By Chad Ingram
Minden Hills councillors continue to discuss which “value-added items” will be included in the township’s arena project, and, with the project looking like it will be wrapped up in a month or so, it’s time for council to make that decision and put this thing to bed.
As has been reported multiple times in this publication, “value-added items,” are those that were not included in the project’s base budget. They range in scope from paving a remaining portion of the parking lot to office and lobby furniture to an LED messaging centre. A grant from the Ontario Trillium Foundation will pay for $130,000 worth of the items, leaving a balance of approximately $300,000 for the remaining items, although the township’s treasurer/CAO has stressed a number of times those values are estimates, and not based on quotes.
For the township to purchase and install all of the value-added items – they could also be called cost-added items – would certainly push the price tag for $12.75-million project above the $13 million threshold. The township has also put out a call to the community for donations of items or labour, which has drawn the ire of some residents, who’ve pointed out they’ll already be paying for the project for decades on their tax bills. The bulk of the project’s cost is being paid for through a loan.
Council has discussed the issue of the value-added items for hours and hours during the past several months. As the township’s treasurer/CAO mentioned at council’s last meeting, it’s now getting to the point where staff will not likely have time to make all the procurements in order to have everything in the facility when it is complete. Of course, with the ongoing COVID-19 crisis, it’s unlikely the facility will be able to be used for much of anything once it is complete, at least at first.

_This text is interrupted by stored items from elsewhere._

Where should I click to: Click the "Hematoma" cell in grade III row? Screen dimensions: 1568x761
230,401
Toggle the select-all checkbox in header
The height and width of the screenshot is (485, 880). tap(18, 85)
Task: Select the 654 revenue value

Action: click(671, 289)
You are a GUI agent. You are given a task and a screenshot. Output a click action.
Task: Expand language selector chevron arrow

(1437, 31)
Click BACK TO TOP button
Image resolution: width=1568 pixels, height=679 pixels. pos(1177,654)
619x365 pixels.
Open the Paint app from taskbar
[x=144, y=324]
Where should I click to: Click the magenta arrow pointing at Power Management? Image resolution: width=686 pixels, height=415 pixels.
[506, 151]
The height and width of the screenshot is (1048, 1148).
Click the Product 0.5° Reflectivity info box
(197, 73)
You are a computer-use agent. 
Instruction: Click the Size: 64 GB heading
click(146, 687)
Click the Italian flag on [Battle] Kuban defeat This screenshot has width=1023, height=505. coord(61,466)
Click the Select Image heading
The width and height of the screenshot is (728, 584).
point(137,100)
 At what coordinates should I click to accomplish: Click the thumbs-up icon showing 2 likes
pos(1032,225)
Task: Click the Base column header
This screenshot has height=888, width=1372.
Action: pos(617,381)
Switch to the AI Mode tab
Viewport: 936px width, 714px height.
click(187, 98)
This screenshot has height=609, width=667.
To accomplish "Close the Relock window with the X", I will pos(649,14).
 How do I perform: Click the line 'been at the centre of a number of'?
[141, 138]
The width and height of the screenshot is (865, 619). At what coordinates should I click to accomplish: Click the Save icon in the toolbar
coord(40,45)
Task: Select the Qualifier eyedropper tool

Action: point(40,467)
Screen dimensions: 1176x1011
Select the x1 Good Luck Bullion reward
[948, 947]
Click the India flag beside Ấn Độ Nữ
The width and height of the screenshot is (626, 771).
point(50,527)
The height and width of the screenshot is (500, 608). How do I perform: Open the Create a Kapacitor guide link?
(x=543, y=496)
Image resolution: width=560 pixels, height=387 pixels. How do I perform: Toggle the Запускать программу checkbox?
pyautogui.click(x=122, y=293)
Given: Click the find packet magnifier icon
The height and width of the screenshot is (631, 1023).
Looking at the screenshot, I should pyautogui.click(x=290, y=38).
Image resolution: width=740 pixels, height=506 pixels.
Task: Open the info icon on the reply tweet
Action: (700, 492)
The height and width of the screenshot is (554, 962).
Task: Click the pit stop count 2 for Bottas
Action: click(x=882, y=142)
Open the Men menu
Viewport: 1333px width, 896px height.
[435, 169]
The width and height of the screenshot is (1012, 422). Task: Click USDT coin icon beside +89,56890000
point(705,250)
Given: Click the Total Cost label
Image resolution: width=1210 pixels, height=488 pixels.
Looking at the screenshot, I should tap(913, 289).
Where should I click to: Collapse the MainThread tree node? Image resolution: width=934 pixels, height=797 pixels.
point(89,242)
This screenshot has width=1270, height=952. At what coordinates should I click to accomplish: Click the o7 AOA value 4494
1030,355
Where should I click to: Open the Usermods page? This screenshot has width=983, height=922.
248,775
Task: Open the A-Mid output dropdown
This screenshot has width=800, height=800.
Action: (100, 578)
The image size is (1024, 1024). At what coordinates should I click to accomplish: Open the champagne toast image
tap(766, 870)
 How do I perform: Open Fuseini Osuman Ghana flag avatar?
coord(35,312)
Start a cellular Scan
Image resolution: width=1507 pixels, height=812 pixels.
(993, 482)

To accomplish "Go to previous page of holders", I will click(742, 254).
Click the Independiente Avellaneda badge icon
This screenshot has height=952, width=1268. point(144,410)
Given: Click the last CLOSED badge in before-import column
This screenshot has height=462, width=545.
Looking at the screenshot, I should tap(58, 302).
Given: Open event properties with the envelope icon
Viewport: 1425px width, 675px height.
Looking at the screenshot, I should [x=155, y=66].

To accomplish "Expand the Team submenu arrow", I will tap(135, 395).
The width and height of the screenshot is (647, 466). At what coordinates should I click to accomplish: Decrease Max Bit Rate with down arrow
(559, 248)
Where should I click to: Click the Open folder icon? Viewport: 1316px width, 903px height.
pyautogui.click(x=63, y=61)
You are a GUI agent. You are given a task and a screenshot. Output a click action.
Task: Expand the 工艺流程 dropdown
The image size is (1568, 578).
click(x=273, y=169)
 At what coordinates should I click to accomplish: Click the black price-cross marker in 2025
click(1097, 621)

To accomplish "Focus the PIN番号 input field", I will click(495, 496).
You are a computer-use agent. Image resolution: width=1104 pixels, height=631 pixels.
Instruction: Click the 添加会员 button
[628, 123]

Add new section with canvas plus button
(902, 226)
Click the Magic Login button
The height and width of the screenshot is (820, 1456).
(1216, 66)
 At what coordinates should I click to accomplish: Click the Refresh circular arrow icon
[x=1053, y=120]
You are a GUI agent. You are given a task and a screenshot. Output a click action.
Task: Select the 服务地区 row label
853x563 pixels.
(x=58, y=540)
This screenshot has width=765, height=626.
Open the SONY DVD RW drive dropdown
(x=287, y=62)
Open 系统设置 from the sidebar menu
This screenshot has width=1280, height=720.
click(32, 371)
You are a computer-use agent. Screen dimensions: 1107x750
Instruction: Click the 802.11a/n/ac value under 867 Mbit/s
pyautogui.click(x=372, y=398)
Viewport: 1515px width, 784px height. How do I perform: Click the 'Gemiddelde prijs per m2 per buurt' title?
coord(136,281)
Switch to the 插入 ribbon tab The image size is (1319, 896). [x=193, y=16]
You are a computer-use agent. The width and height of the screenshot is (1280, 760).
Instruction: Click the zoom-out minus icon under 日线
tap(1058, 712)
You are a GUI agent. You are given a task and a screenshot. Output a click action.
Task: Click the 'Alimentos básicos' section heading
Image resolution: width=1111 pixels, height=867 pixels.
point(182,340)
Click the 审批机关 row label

Still, it’s time for council to just decide, once and for all, which items the township is going to purchase, buy them, finish the project, and carry on. This will entail the weighing of priorities. As Councillor Bob Carter said at council’s last meeting, “I’d rather have a canteen than a paved parking lot,” and obviously each of the seven members of council will have their own interpretation of which items are the most crucial.
With nearly 20 items on that list, council should go through it one item at a time and take a majority vote on each one. If the item receives majority support – four votes – it stays, if not, it is not acquired at this time. The township accrued a whopping surplus of some $900,000 in 2019. A portion of that surplus should be used to pay for whatever items make the cut.
There’s been tons of time. There’s been tons of talk. Finish the project, and carry on.